### Work required
Change "trash icon" to "garbage can icon" in everything from the line containing "Task: Click the Up one level arrow" down to the end of the rows. Give those lines again with nothing else altered.

### Record excerpts
---*---
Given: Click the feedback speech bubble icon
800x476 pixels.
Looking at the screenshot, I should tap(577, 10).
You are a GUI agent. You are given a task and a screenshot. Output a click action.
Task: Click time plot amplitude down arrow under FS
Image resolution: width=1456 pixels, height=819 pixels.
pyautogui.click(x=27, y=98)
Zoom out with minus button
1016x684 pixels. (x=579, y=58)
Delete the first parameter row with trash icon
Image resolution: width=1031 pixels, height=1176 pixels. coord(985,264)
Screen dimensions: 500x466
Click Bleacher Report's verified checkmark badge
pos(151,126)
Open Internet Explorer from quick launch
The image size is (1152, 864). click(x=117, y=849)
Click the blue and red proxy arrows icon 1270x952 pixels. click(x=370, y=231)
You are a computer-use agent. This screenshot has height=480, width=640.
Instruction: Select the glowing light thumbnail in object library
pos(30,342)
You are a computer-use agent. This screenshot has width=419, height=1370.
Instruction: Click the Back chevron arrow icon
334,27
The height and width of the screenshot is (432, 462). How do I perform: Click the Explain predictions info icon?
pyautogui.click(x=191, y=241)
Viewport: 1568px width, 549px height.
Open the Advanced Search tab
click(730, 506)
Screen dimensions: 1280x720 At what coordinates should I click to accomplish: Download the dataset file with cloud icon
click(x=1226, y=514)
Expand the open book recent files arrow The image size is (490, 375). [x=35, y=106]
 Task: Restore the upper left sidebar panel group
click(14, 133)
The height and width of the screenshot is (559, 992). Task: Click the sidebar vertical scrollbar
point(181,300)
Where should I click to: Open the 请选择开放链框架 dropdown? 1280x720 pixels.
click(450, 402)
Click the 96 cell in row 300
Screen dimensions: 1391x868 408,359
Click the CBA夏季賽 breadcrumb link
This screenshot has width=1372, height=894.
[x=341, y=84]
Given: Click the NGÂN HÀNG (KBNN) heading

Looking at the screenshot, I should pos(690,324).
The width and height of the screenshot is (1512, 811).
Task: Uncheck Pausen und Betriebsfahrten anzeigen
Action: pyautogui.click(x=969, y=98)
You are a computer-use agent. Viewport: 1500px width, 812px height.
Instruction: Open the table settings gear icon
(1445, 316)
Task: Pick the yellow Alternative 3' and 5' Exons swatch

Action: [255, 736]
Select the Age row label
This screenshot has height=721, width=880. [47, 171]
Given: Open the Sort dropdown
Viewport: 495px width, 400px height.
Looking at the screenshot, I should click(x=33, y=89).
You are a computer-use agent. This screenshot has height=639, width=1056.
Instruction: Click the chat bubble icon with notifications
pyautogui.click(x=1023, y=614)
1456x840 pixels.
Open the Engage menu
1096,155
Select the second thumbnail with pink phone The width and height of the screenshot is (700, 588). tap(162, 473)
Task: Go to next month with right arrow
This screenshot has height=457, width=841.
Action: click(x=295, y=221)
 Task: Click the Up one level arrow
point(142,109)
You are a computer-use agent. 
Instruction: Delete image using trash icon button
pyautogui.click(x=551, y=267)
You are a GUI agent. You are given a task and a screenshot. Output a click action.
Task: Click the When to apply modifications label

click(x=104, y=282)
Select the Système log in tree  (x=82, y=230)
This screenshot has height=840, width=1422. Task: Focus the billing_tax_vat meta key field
---*---
### Answer to this problem
 Task: Click the Up one level arrow
point(142,109)
You are a computer-use agent. 
Instruction: Delete image using garbage can icon button
pyautogui.click(x=551, y=267)
You are a GUI agent. You are given a task and a screenshot. Output a click action.
Task: Click the When to apply modifications label

click(x=104, y=282)
Select the Système log in tree  (x=82, y=230)
This screenshot has height=840, width=1422. Task: Focus the billing_tax_vat meta key field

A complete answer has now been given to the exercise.